Strictly speaking, Clone Digger reports two sequences of statements as clone if one of them can be obtained from the other by replacing some AST substrees with another subtrees (the maximum total size of subtrees is given as a threshold parameter). Clone Digger:

  • ignores whitespaces and comments (if they are not presented in the AST),
  • supports clone parametrisation,
  • allows changes of constants and variable and function names,
  • supports more complex clones,

Clone Digger will not find:

  • gapped clones,
  • clones with inserted and/or deleted statements.

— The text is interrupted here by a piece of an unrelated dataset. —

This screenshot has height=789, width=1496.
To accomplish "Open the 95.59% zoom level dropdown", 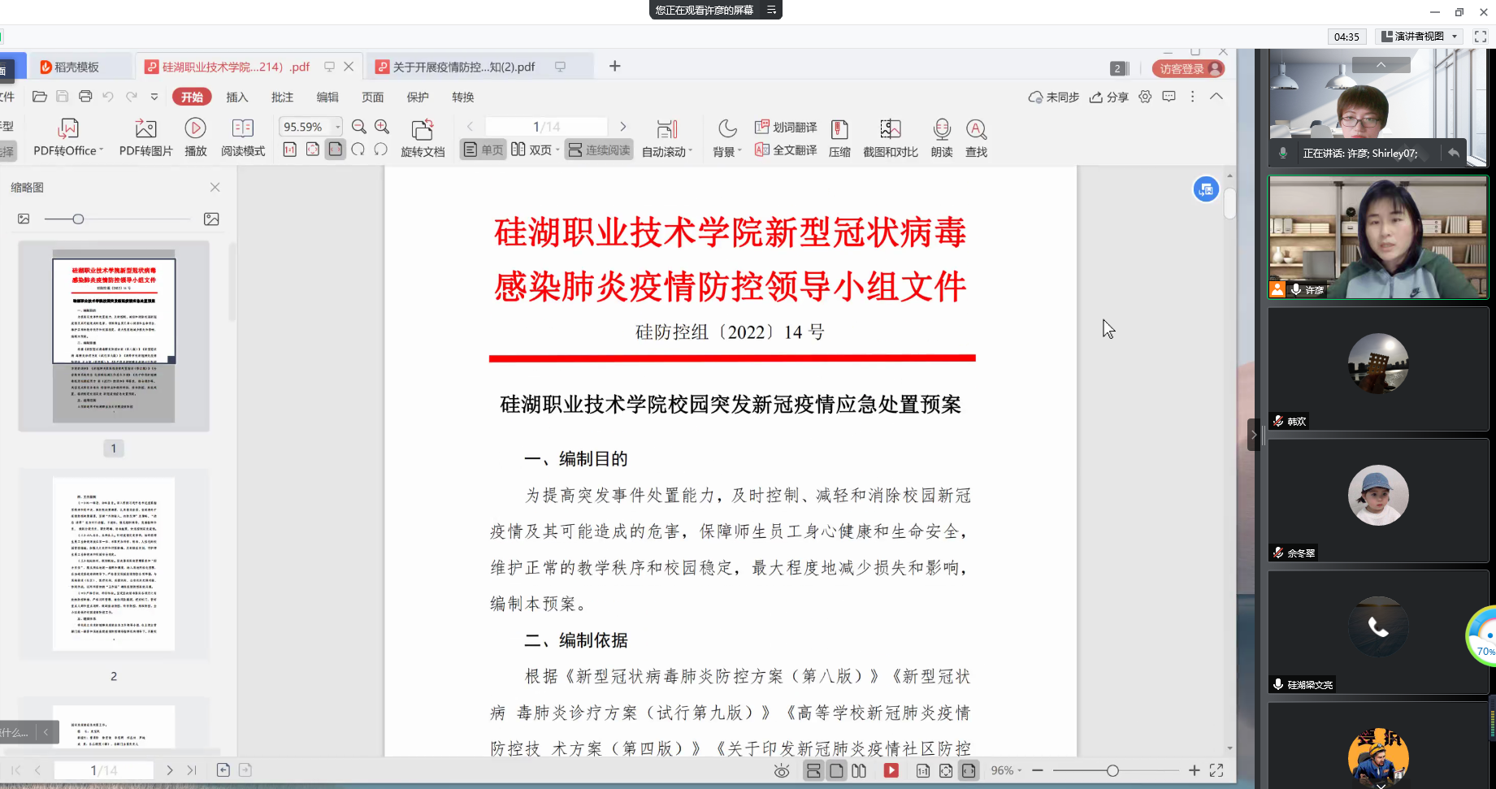I will (x=338, y=127).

It should be noted that due to the fuzziness of the clusterization phase it isn't guaranteed that all such clones will be found.

Criticism

How about the Occam's razor? Why the new complex algorithm is better than existing solutions? The answer is the following: our algorithm takes all advantages of the AST representation and handles complex clones. For example, the simplest solutions support only renaming of the variables and changes in whitespaces and comments. However the presented algorithm in only one of the spectrum of clone detection algorithms and it can't cover all the possible cases.

Similar approaches

Papers and tools related to clone detection are listed on the Clone Detection Literature page at the University of Alabama at Birmingham.

In particular you can take a look at CloneDR, a proprietary clone detection tool, which is based on ASTs and supports automatic refactoring. Also you may be interested in the approach used in Asta, a prototype of Clone Detection system developed in Microsoft Research.

Preparation of source files

Clone Digger can't determine which source files are essential and which are not. Therefore you have to clean up the source directory and to remove unimportant files by yourself. I suggest removing:

  • Automatically generated sources. They can't be refactored and therefore the clones found in them are useless. All the more so automatically generated sources tend to have long sequences of statements, and this leads to the O(n^2) blowup in the suffix tree based algorithm.
  • Tests.
  • Third party libraries.

Running Clone Digger

Clone Digger is written in Python and thus platform-independent. You will need Java virtual machine in order to handle Java source files. Clone Digger produces a HTML file with a list of clone candidates.

To run Clone Digger type:

python clonedigger.py [PATH TO SOURCE TREE]

Use --help option to get the list of available options.